## PROBLEM TO WORK ON
Rewrite the material from the line with "You are a GUI" up to and including its last line, requests included, and add 147 to every coordinate in the answers. Leave the pictures out.

Source records:
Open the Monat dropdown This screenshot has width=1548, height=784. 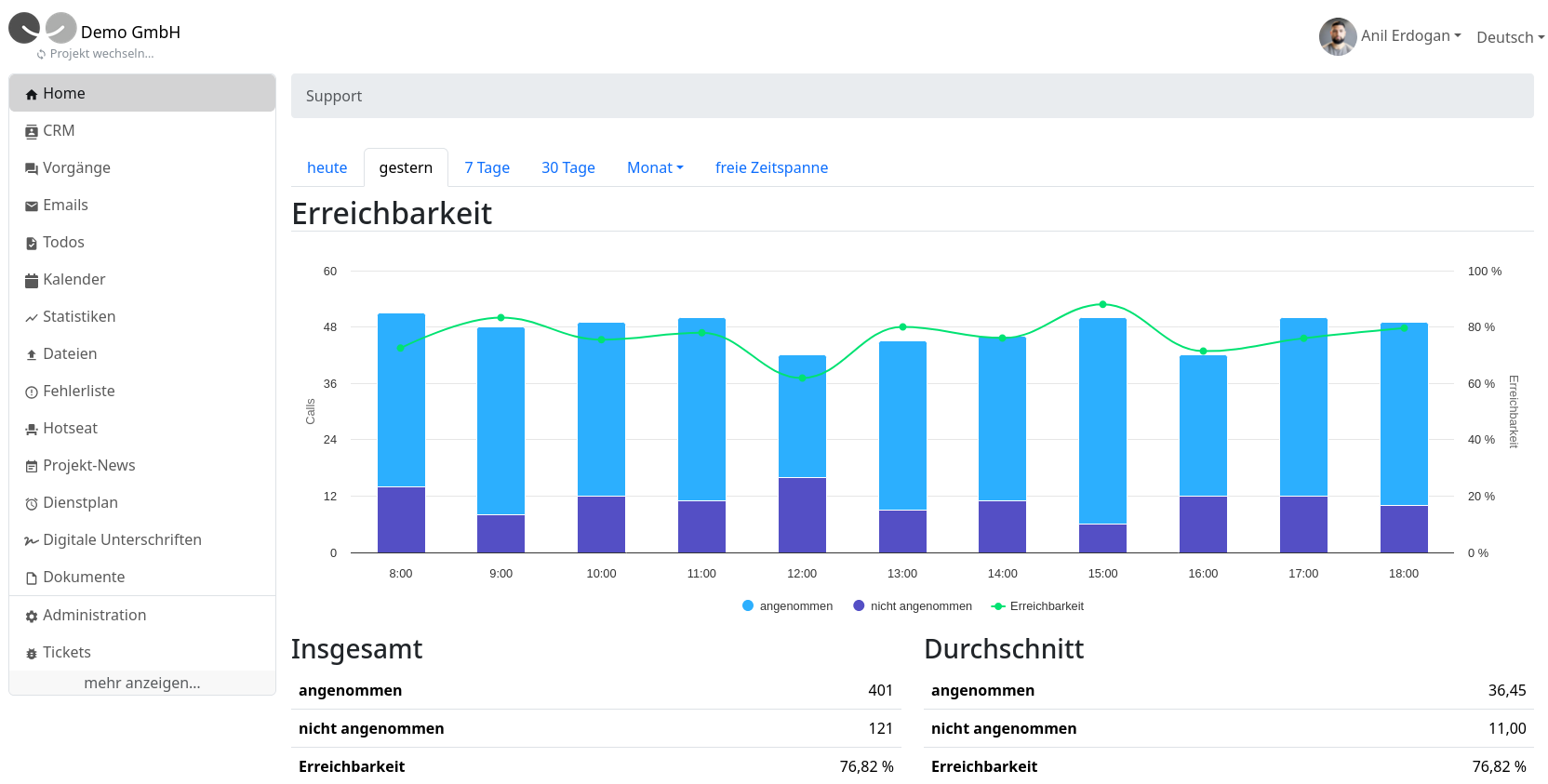(655, 168)
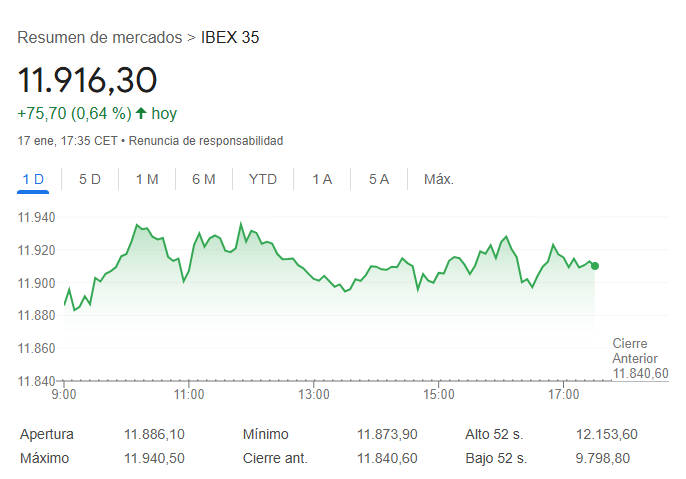Click the Renuncia de responsabilidad link
The image size is (686, 479).
[206, 141]
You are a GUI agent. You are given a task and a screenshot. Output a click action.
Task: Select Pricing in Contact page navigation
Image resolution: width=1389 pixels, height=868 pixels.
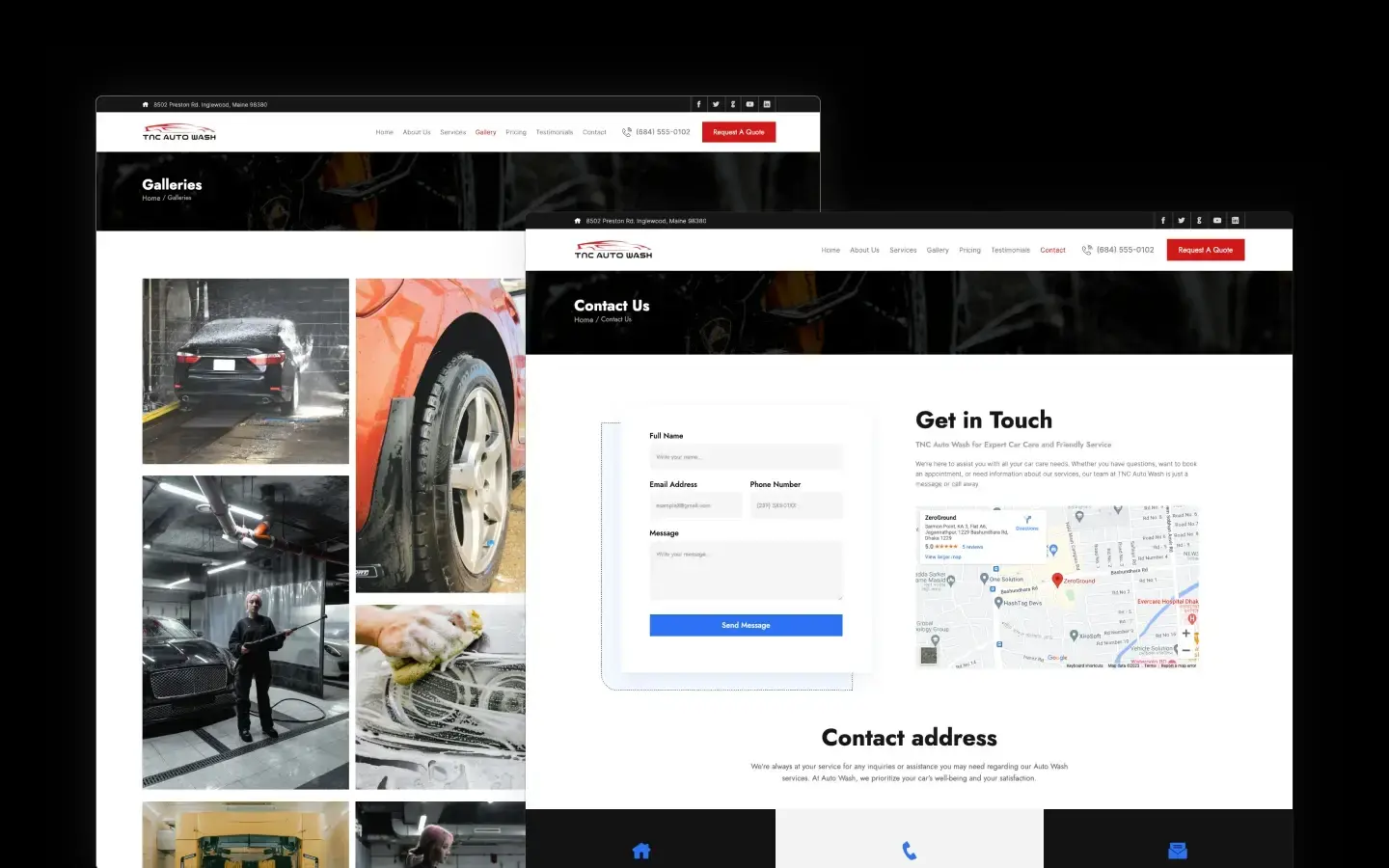(x=969, y=250)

## EXERCISE RESPONSE
You are a GUI agent. You are given a task and a screenshot. Output a click action.
Task: Select Pricing in Contact page navigation
Image resolution: width=1389 pixels, height=868 pixels.
(x=1116, y=397)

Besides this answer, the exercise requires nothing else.